Saved data entries:
%%
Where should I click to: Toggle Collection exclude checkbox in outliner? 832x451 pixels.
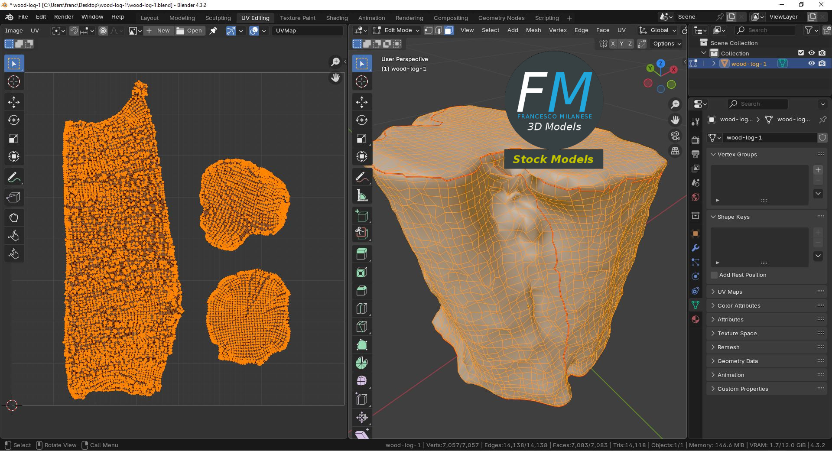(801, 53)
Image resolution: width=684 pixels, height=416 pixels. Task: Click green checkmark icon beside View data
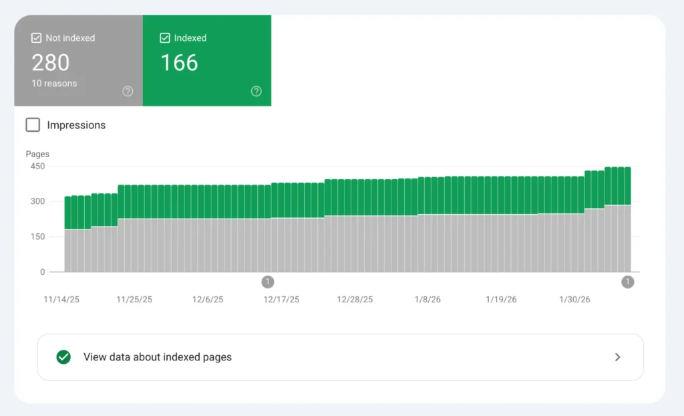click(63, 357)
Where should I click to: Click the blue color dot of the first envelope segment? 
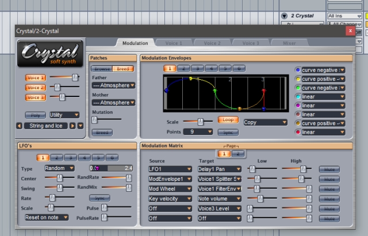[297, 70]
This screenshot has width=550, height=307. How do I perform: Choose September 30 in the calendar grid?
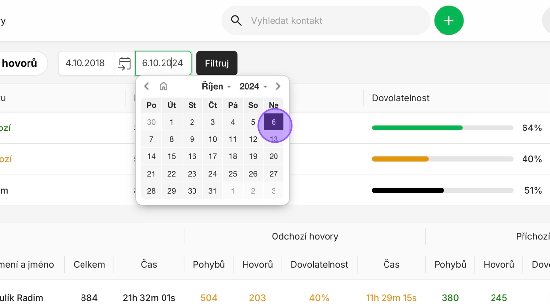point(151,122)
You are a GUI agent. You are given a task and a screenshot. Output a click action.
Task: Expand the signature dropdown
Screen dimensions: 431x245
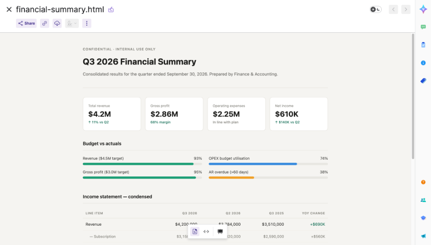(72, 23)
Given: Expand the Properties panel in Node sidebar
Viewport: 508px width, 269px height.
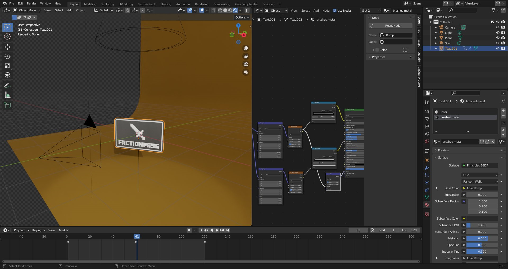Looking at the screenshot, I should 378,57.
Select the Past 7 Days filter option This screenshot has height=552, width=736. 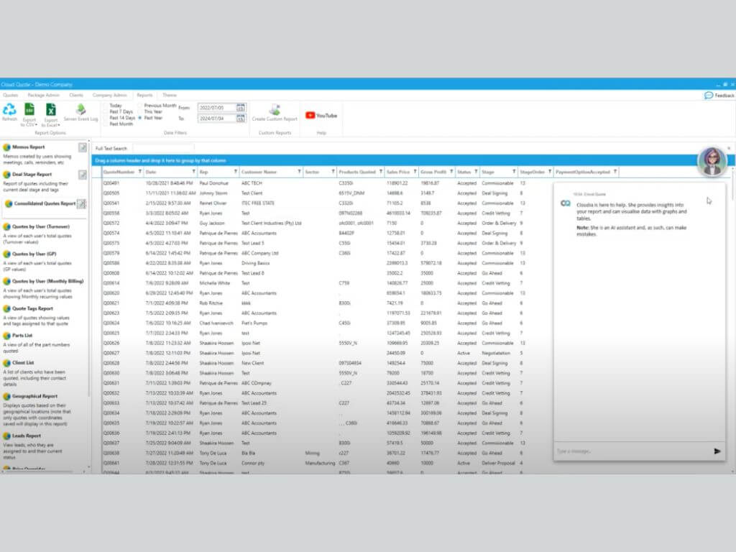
%%
%%
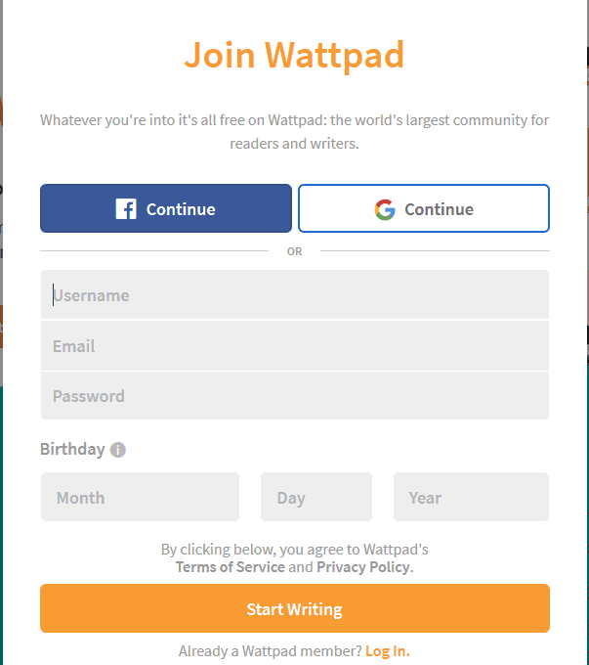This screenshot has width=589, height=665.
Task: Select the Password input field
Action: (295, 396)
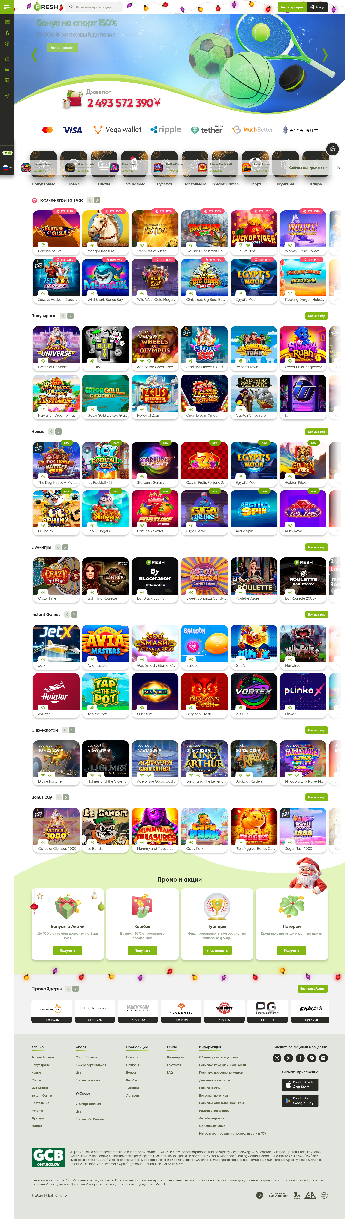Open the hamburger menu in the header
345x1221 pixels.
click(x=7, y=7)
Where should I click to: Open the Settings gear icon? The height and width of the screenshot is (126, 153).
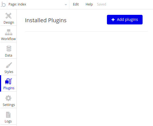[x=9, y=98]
%%
%%
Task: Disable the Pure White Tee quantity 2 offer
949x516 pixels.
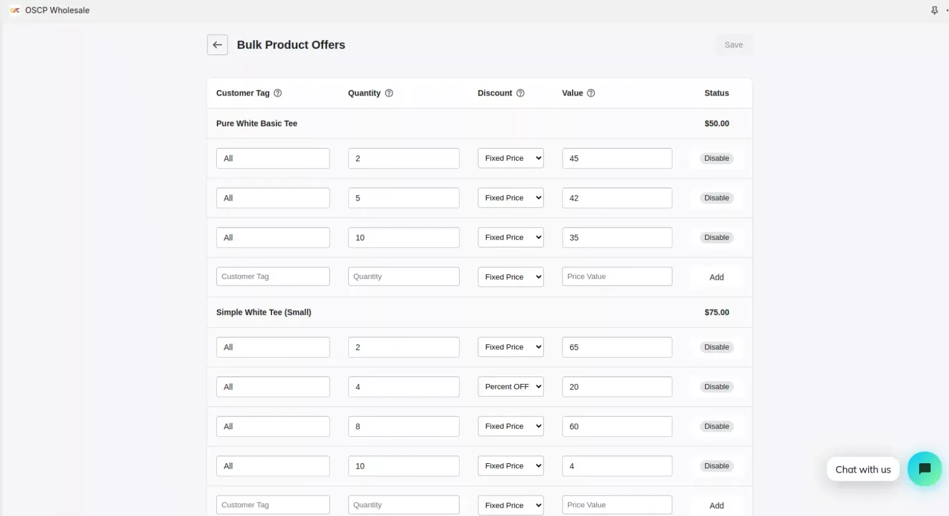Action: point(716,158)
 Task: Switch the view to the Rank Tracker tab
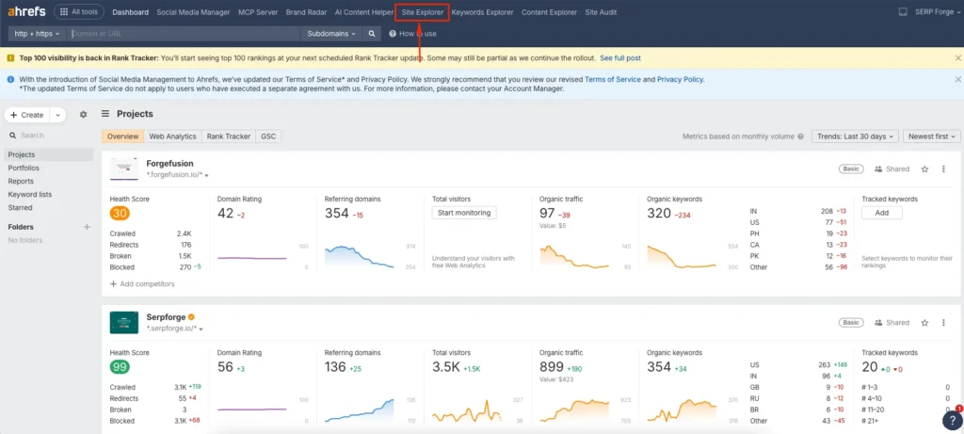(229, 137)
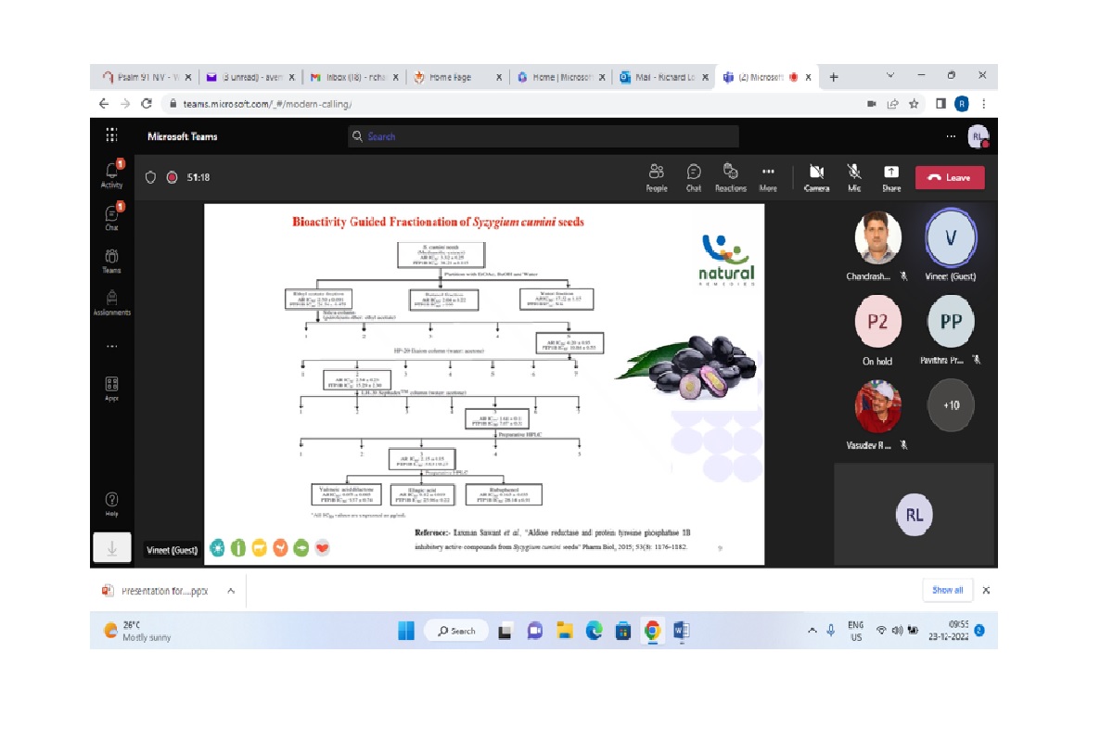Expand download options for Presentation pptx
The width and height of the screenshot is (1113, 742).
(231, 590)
%%
What to work on: For the entries above, print exactly the lines between the one with "Given: Expand the" and the one with "Select the Past", inclusive, with no pictures.

Response area:
Given: Expand the Properties panel in Node sidebar
Viewport: 508px width, 269px height.
Looking at the screenshot, I should 378,57.
Select the Past 7 Days filter option This screenshot has height=552, width=736. 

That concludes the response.